A anunciada revitalização da Barra, em Salvador, que custará mais de R$ 50 milhões, cerca de metade do valor destinado à requalificação da orla de Salvador, R$ 111,6 milhões, foi considerada pelo vereador Hilton Coelho, do PSOL, como mais um ato de exclusão da maioria da população em nome de uma lógica de mercado “que beneficia os mesmos de sempre”. De acordo com Hilton Coelho, tal medida valoriza ainda mais uma área já valorizada pelo mercado imobiliário e esquece propositadamente outras regiões de Salvador, como as Ilhas, Subúrbio Ferroviário e demais áreas de Ondina a Praia do Flamengo. “Nada contra se investir em turismo, porém não a esse custo social”, critica.
 
Hilton Coelho, que mora em Itacaranha, lembra que em seu bairro os moradores podem ver tubulação da Embasa (empresa de saneamento de Salvador) passar pela faixa de terra da praia em uma obra mal feita como se a população local não merecesse uma área de lazer de melhor qualidade. “Ora, esse absurdo, para nós, tem o nome de exclusão social.
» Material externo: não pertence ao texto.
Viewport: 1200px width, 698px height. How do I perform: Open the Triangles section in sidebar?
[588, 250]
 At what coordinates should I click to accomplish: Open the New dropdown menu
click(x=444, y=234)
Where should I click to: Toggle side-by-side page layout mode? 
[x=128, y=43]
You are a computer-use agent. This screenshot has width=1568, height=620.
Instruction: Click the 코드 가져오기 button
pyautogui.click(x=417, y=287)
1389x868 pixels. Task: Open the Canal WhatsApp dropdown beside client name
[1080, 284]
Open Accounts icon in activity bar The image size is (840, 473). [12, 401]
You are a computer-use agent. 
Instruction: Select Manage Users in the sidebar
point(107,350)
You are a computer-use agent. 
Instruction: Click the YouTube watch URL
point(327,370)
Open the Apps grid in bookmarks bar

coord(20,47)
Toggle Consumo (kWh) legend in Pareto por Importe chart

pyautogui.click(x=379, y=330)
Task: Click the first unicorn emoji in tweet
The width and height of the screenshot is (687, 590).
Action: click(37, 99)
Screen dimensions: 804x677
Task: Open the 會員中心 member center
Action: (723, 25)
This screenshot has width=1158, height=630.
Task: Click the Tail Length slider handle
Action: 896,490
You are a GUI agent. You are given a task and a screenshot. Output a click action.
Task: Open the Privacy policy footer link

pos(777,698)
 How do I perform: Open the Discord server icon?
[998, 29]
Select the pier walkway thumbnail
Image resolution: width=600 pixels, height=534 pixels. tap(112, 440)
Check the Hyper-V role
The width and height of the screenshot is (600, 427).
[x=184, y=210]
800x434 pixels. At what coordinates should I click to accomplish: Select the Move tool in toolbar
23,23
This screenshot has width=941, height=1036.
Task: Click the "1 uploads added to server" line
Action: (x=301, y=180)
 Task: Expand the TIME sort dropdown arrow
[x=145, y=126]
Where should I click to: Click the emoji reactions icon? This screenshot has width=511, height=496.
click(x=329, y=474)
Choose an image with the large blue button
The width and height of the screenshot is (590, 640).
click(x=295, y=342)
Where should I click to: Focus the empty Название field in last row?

Nada temos contra a Barra e investimento em turismo, paisagismo, iluminação e outros investimentos, porém, não apenas em uma região e sim que os recursos sejam mais bem distribuídos”, pontua o vereador do PSOL.
 
Hilton Coelho, mesmo com a previsão de revitalização de outras áreas, como São Thomé de Paripe, Tubarão, Ribeira e outras, repudia o que está sendo feito. “Há uma total falta de democracia e não se consulta nem mesmo a população da Barra sobre o que será feito. O prefeito ACM Neto quase sempre alega falta de recursos para investir na cidade. Agora tem assegurado acerca de R$ 112 milhões e gasta metade em um único local. A população de Salvador em geral, e da Barra em especial, não sabe sobre os detalhes da tal obra milionária. Temos apenas um croqui divulgado no Diário Oficial e distribuído pela prefeitura através da Assessoria Geral de Comunicação (Agecom). Lança-se um edital, fingi-se que se discute e implanta-se de forma autoritária uma obra que questionamos sua necessidade. Manifestamos nosso repúdio à obra e queremos que a população diga não a esse absurdo”, finaliza Hilton Coelho.